Contract of service - Church - Claimant being minister of Methodist church

Preston v President of the Methodist Church: CA (Civ Div) (Lord Justices Maurice Kay (vice-president), Longmore and Sir David Keene): 20 December 2011

In 2003, the claimant was ordained as a minister of the Methodist church following a period of time on probation. In 2006, she was appointed to the post of superintendant minister. In 2009, she submitted a letter of resignation. She subsequently commenced proceedings in the employment tribunal (the tribunal) alleging unfair constructive dismissal.

Her claim raised the preliminary issue of whether she was an employee of the church within the meaning of section 230 of the Employment Rights Act 1996. The tribunal considered the preliminary issue at a pre-hearing review. It considered itself to be bound by the principles laid down in Methodist Conference (President) v Parfitt ([1983] 3 All ER 747) and held that the claimant was not an employee of the church and dismissed her claim. She appealed to the Employment Appeal Tribunal (EAT), which allowed her appeal, finding that, on the evidence, her contract had been one of service. It concluded that the tribunal had been wrong simply to follow Parfitt in the light of the more recent decision of Percy v Board of National Mission of the Church of Scotland ([2006] 4 All ER 1354). Essentially, it held that Percy had impliedly overruled Parfitt. The church appealed.

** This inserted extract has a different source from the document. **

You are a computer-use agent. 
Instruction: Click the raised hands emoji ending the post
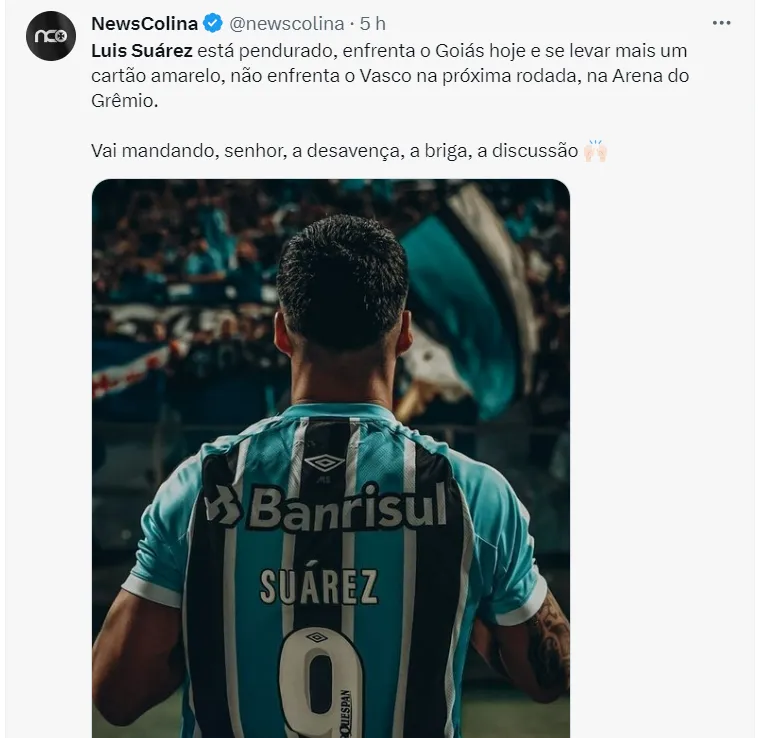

The church submitted, inter alia, that the EAT had erred, in particular in failing to carry out a proper analysis of the role of the defendant Methodist Conference. Consideration was given to article 9 of the European Convention on Human Rights. The appeal would be dismissed.

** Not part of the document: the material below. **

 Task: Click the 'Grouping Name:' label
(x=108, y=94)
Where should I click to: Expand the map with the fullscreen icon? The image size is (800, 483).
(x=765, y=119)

The EAT had not erred in its analysis of Parfitt and Percy and had been correct in law to have found the relationship in the instant case to have been contractual. On the facts, the EAT had carefully considered all relevant matters. There had been no legal error in its approach or its conclusion. It had reached the correct result by an application of well-known principles.

Further, the EAT had been correct to hold that the instant case was not one where the evidence established that the existence of a contract of employment between the church and a minister was contrary to its tenets, and it could not conceive that any claim within the jurisdiction of the tribunal would require it to determine disputed issues of doctrine (see [22], [26], [28], [34], [39]-[40] of the judgment). Decision of Employment Appeal Tribunal UKEAT/0219/10/DM affirmed.

Oliver Hyams (instructed by Pothecary Witham Weld) for the employee; John Bowers QC and James Bax (instructed by Nalders) for the employer.